Right from The docs:

-fpermissive
Downgrade some diagnostics about nonconformant code from errors to warnings. Thus, using -fpermissive will allow some nonconforming code to compile.

底层:don t use 除非你知道你正在做些什么,否则就是这样做的。

The -fpermissive flag causes the compiler to report some things that are actually errors (but are permitted by some compilers) as warnings, to permit code to compile even if it doesn t conform to the language rules. You really should fix the underlying problem. Post the smallest, compilable code sample that demonstrates the problem.

-fpermissive
Downgrade some diagnostics about nonconformant code from errors to warnings. Thus, using -fpermissive will allow some nonconforming code to compile.

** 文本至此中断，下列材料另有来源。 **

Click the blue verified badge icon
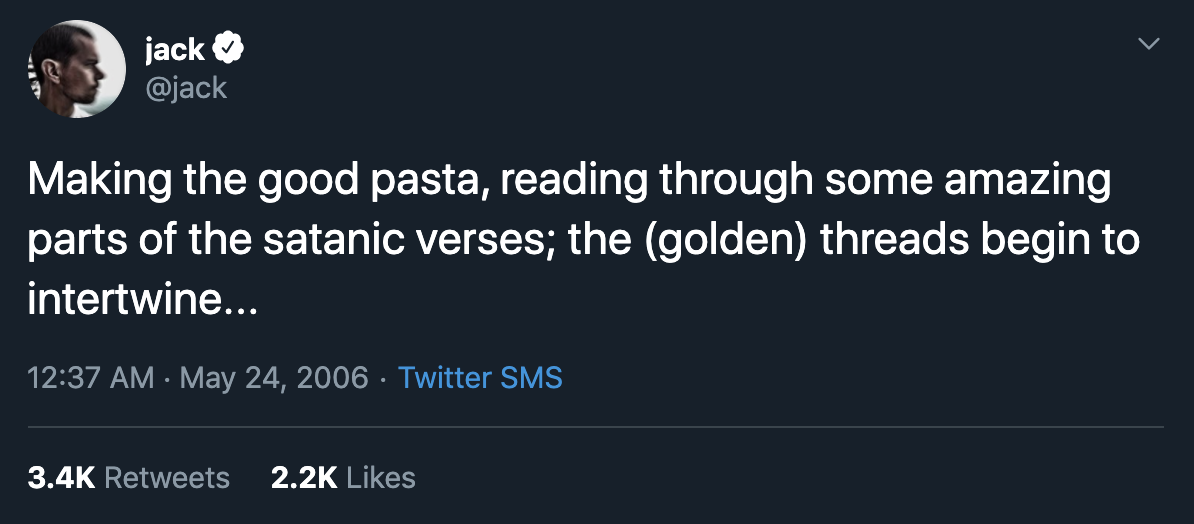 pyautogui.click(x=228, y=50)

当你写出语文标准允许的那条n时(因此,实际上可能是明确的行为,这足以说明原因),但是,如果在编造引擎上 fed,那么<代码>-fpermissive就只能是这样,而不是用这个错误的信息加以阻止。 在某些情况下,方案会像你原先打算的那样具体实施,但除非你有某种特别理由不使用其他解决办法,否则你肯定不会依赖该方案。

如果你想要一个真正的世界使用案例,则试图汇编一个非常旧的XWindows-说书,即XFree86或XOrg,从2004年的一艘船,在使用4.9.3等“Modern”(cough)版本的分门面。

You ll notice the build CFLAGS specify both "-ansi" and "-pedantic". In theory, this means, "blow up if anything even slightly violates the language spec". In practice, the 3.x series of gcc didn t catch very much of that kind of stuff, and building it with 4.9.3 will leave a smoking hole in the ground unless you set CFLAGS and BOOTSTRAPCFLAGS to "-fpermissive".

利用这一旗帜,这些C文件多数将实际建立起来,使你可以自由进入依赖该国旗的码头。

一个简单地设置——放任和不夸张的普通案例是:经过彻底测试和运行的第三方图书馆,这些图书馆在编篡新版本时,没有——允许。 这些图书馆已经存在,而且很可能不是申请开发商要解决的问题,也不是开发商的日程安排。

Set - fpermissive and movement on that case.

一般答案是,它“从错误到警告”对不符合同的代码进行一些诊断

不幸的是,我没有看到它允许的具体清单。

我的答复的主要原因是,建议你尽可能避免使用。 相反,研究每一种错误,看看看是否可以确定。 注册处发现并确定了造成错误的原因。 (“选择临时地址”可能像要求一种功能,这种功能可以恢复:扼制物体,将一些东西分配到瞬间物体的值。)

I was just reviewing a project that involved upgrading the version of gcc, and the developer added -fpermissive because there were suddenly a bunch of compilation errors. I noticed that one test was:

    if (myPointer ==   )

我指出,这确实应当是:

    if (myPointer[0] ==   )

该开发商进行了检查,发现每件单件旗帜都是一个真正的错误,其中一部分已经存在20多年。

As @cli_hlt referred

底层:除非你知道你正在做什么,否则不会使用。

它可以做可怕的事情,这样,汇编者有时可以取消<代码>以下的变量的含意:地图:

#include <map>
#include <vector>
#include <iostream>
#include <string>
struct B{
    std::map<std::string, int> m_map;
    std::vector<int> m_vector;
    B(){
        m_map["a"] = 1;
        m_map["b"] = 2;
        m_map["c"] = 3;
        m_vector.emplace_back(1);
        m_vector.emplace_back(2);
        m_vector.emplace_back(3);
    }
    const std::map<std::string, int>& getMap() const {
        return m_map;
    }
    const int& getMapValue(const std::string& key) const {
        return m_map.at(key);
    }
    const std::vector<int>& getVector() const {
        return m_vector;
    }
    const int& getVectorValue(const int& i) const {
        return m_vector[i];
    }
};

int main(){
    B b;
    auto& my_map = b.getMap(); // we get const ref here
    my_map["a"] = 10; // here we can modify it
    std::cout << "my_map[a]=" << my_map.at("a") << std::endl;

    auto& my_map2 = b.getMap();  // here we return already modified variable
    std::cout << "my_map2[a]=" << my_map2.at("a") << std::endl;

    auto& my_value = b.getMapValue("b");
    // my_value = 20; // compiler error
    // std::cout << "my_map[b]=" << my_value << std::endl;

    auto& my_vector = b.getVector();
    // my_vector[0] = 10; // compiler error
    // std::cout << "my_vector[0]=" << my_vector[0] << std::endl;

    const int a = 10;
    auto& a1 = a;
    // a1 = 100; // compiler error
}

As you can see you can t guarantee the constness of the map, however, the constness of a vector or value can be preserved. P.S. here I tested in the following compilers GCC 12.1, 9.1, 8.1, 7.1, 6.1. However, clang does not -fpermissive flag have this and it will catch the error.